A debate rages in Oslo over putting the Petroleum Fund to better use, starting with investing the nest-egg domestically. “What we should do is spend some of our riches changing the tax system, investing in research and development, better education, infrastructure,” Siv Jensen, an opposition Progress Party legislator, told the New York Times last year.
There’s an argument to be made for not burdening future generations with today’s government spending. And there’s an argument to be made for burdening future generations with current investments that ensure they will have a decent society in which to live. The latter is supported by economist John Maynard Keynes’s famous observation that, “In the long run, we’re all dead.”
Stelmach may not have to choose between those starkly different options. Particularly in a world of volatile oil prices. Forecasters staring into the same crystal ball predict a sharp decline in world oil prices in 2007 or a handsome rise in same.
The only thing that passes for near-consensus is that you now seldom hear the projections common during the frothy market of last summer for $100 oil by year’s end or even by 2010.
For now, Stelmach might be best advised to simply freeze current levels of capital spending; to set a lower ceiling on the portion of oil and gas receipts that can be allocated to government spending (Klein did this in 2003, but then broke his own rule); and to allocate resource “rents” equally among spending, tax cuts and contributions to the Heritage Fund. (Another broken Klein pledge, of older vintage.)

» Tasks to perform:
(1) In the commentary on oil revenues, what party does Siv Jensen represent as a legislator?
(2) Carry on the commentary on oil revenues, starting after its final sentence.

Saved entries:
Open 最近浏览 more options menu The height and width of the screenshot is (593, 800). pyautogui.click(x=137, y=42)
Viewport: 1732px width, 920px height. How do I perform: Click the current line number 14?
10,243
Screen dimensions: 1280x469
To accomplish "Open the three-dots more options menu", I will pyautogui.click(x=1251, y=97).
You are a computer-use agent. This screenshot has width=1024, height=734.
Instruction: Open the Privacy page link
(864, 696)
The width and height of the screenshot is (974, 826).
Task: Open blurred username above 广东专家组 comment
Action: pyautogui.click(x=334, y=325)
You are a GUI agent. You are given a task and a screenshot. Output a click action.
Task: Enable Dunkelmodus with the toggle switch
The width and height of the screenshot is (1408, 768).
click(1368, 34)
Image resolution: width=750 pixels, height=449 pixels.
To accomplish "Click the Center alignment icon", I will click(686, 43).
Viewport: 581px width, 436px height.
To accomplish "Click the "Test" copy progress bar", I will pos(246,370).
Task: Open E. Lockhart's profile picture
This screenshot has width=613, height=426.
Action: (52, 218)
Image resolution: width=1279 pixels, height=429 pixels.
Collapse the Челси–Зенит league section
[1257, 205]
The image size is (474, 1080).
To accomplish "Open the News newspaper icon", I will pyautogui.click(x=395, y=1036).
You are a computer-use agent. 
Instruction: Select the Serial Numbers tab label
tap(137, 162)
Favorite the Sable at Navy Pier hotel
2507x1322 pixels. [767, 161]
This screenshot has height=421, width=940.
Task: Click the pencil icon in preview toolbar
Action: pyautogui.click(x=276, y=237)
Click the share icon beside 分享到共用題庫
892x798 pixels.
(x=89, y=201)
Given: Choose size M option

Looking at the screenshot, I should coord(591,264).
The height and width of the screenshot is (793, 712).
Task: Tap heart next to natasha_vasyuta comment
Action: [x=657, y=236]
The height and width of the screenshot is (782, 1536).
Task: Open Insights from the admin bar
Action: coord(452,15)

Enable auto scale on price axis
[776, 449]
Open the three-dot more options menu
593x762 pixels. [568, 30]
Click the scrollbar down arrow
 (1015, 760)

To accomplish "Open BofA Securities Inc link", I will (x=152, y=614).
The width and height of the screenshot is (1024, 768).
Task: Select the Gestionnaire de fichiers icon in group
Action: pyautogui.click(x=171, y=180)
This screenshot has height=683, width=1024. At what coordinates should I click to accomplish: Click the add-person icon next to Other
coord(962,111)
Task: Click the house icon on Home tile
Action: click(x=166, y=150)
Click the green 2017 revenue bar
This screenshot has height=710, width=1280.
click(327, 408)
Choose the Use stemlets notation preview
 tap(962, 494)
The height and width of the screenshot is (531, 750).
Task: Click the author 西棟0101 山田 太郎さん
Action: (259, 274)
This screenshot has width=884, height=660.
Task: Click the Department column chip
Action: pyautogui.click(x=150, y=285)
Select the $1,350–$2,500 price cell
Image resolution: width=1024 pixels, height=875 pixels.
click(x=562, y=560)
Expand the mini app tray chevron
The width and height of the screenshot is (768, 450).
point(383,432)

» Answer list:
(1) She is an opposition Progress Party legislator.

(2)
And, following the example of the Caisse de depot et placement du Quebec, to invest at least a fraction of the Heritage Fund’s assets in promising biotech, telecom, environmental technology and other R&D-focused ventures outside the energy sector.
Governments face any number of special pleaders, but education makes an especially strong case. Todd Hirsch, chief economist at the Canada West Foundation, another Calgary think tank, suggested early this month that Edmonton focus its spending on education, from K-12 to adult literacy and apprenticeship programs, insisting that there’s no better way to ensure a productive, innovative economy down the road. It’s tough to argue that the evolution of Alberta into a 21st century “knowledge economy” doesn’t begin right there.
While Alberta’s resource bonanza may have helped trigger the rise in the loonie that has made life more difficult for Central Canadian exporters of manufactured goods, Alberta’s culpability has been conveniently exaggerated by firms that need to learn how to compete on value, not price.
The latest Alberta energy boom has actually been widely beneficial across Canada, from the resulting increase in Ottawa’s income-tax receipts, to the high-paying jobs at Ontario steel mills that turn out miles of pipe destined for the oilpatch, to decent wages for Prairie and Atlantic Canada émigrés who’ve been welcomed by Alberta employers.
Alberta’s continued prosperity, as measured in social wealth along with the material kind, is in the national interest. Albertans would hardly be alone in hoping that the legacy of the latest resource boom, looking back from the perspective of 2020, amounted to more than a spike in business at Calgary-area BMW dealerships.